UttaranB127 / speech2affective_gestures

This is the official implementation of the paper "Speech2AffectiveGestures: Synthesizing Co-Speech Gestures with Generative Adversarial Affective Expression Learning".
https://gamma.umd.edu/s2ag/
MIT License
44 stars 9 forks source link
affective-computing gesture-generation intelligent-agent speech-processing text-processing virtual-agent

Speech2AffectiveGestures: Synthesizing Co-Speech Gestures with Generative Adversarial Affective Expression Learning

This is the readme to use the official code for the paper Speech2AffectiveGestures: Synthesizing Co-Speech Gestures with Generative Adversarial Affective Expression Learning. Please use the following citation if you find our work useful:

@inproceedings{bhattacharya2021speech2affectivegestures,
author = {Bhattacharya, Uttaran and Childs, Elizabeth and Rewkowski, Nicholas and Manocha, Dinesh},
title = {Speech2AffectiveGestures: Synthesizing Co-Speech Gestures with Generative Adversarial Affective Expression Learning},
year = {2021},
publisher = {Association for Computing Machinery},
address = {New York, NY, USA},
booktitle = {Proceedings of the 29th ACM International Conference on Multimedia},
series = {MM '21}
}

Installation

Our scripts have been tested on Ubuntu 18.04 LTS with

  1. Clone this repository.

We use $BASE to refer to the base directory for this project (the directory containing main_v2.py). Change present working directory to $BASE.

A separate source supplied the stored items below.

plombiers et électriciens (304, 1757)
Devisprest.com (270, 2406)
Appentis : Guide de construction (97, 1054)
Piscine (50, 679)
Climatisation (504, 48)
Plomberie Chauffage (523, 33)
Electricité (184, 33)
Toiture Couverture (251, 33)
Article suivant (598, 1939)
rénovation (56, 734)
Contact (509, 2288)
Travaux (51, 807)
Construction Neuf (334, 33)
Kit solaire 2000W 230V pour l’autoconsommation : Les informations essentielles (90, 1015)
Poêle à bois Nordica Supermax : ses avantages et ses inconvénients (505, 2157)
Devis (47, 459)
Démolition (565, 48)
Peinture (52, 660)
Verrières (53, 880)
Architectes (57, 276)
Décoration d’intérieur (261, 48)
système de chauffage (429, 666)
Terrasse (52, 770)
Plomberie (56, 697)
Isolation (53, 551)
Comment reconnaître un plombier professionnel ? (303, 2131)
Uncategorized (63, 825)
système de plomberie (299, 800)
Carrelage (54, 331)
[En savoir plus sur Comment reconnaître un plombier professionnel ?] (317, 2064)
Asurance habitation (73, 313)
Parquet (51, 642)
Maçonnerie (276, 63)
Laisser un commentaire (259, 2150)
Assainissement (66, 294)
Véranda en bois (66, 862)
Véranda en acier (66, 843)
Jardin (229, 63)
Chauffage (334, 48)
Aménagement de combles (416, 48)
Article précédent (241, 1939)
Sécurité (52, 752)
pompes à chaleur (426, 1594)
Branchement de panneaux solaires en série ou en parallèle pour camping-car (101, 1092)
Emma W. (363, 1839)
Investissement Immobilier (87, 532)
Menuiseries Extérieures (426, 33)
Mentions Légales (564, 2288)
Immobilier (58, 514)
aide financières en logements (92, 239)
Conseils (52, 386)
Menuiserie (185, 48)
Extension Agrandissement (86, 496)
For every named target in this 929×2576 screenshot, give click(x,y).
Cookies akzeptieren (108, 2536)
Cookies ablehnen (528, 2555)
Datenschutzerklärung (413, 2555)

  1. [Optional but recommended] Create a conda envrionment for the project and activate it.
conda create s2ag-env python=3.7
conda activate s2ag-env
  1. Install espeak.
sudo apt-get update && sudo apt-get install espeak
  1. Install PyTorch following the official instructions.

  2. Install all other package requirements.

pip install -r requirements.txt

Note: You might need to manually uninstall and reinstall numpy for torch to work. You might need to manually uninstall and reinstall matplotlib and kiwisolver for them to work.

Downloading the datasets

  1. The Ted Gestures dataset is available for download here, originally hosted at https://github.com/ai4r/Gesture-Generation-from-Trimodal-Context.

  2. The Trinity Gesture dataset is available for download on submitting an access request here.

Running the code

Run the main_v2.py file with the appropriate command line arguments.

python main_v2.py <args list>

The full list of arguments is available inside main_v2.py.

For any argument not specificed in the command line, the code uses the default value for that argument.

On running main_v2.py, the code will train the network and generate sample gestures post-training.

Pre-trained models

We also provide a pretrained model for download. If using this model, save it inside the directory $BASE/models/ted_db (create the directory if it does not exist). Set the command-line argument --train-s2ag to False to skip training and use this model directly for evaluation. The generated samples are stored in the automatically created render directory.

Additionally, we provide the pre-trained weights of the embedding network required to estimate the Fréchet Gesture Distance between the ground-truth and the synthesized gestures. If using these weights, store them in the directory $BASE/outputs.